The Salton Sea is a salty lake that is running dry

The Salton Sea is a salty lake that is running dry

As Salton Sea faces ecological collapse, a plan to save it with ocean water is rejected by its indigenous people

The Salton Sea is a salty water body lying between California’s two biggest mainland cities, Los Angeles and San Diego.

Its waters, once used for irrigation and domestic water supply, are now a national disaster.

When the water level fell in the 1950s, it flooded homes, destroyed agricultural land and threatened the life of the endangered black rhino.

But the problem is worse than that: the Salton Sea and its environs are now facing their own ecological collapse. The water’s level is falling by a metre every year and is predicted to be completely drained by the end of the century.

The Salton Sea, seen from Santa Monica, is a salty lake that is quickly running dry Read more

All this is happening amid a new wave of environmental activism.

And with the approval of an ambitious plan for the water, the Salton Sea and its residents will face the biggest threat they have faced in recent history. It is being rejected by their traditional ways of life to a man.

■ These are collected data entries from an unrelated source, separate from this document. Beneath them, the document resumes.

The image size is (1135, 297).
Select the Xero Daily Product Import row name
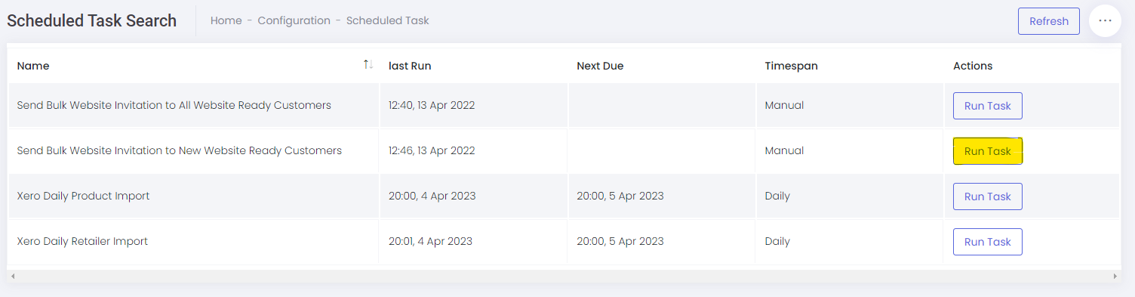pyautogui.click(x=83, y=196)
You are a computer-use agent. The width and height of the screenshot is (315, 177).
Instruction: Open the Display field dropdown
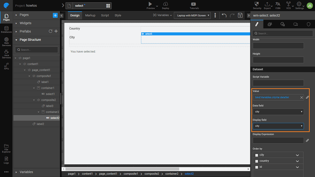[278, 126]
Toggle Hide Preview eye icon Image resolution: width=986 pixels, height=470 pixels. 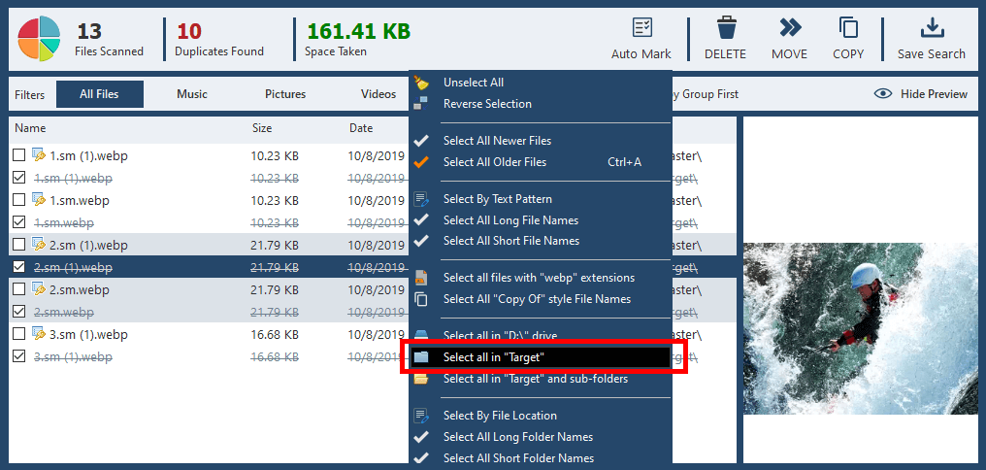(x=882, y=94)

On the edge of a dried-up Salton Sea, the indigenous peoples of the area have been invited to enter negotiations with the Bureau of Land Management (BLM) and local authorities. Their goal is to try to save the area by extracting water from the lake. But the plan has been thrown into disarray.

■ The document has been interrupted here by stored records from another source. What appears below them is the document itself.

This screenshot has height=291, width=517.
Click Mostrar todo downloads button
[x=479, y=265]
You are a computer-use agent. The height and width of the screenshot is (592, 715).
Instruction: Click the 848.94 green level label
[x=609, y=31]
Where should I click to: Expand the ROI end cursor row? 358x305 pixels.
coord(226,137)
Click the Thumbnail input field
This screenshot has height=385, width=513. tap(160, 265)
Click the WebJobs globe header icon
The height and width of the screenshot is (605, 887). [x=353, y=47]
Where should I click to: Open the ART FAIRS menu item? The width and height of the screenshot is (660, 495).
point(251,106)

“If you have the ability, you have the power to save the Salton Sea. As far as I am concerned, we have the power to save the Salton Sea today and I think it is going to happen. We are going to succeed,” said Frank Dominguez, the director of the Salton Sea Conservancy, a local land-use group.

For more than a century, this area of southern California was the breadbasket of America’s farming industry. A series of droughts and other crises began to turn it into desert in the 1990s.

At the same time, the Salton Sea is now home to a number of endemic species of plants, which are struggling to survive in its salty, nutrient-poor waters.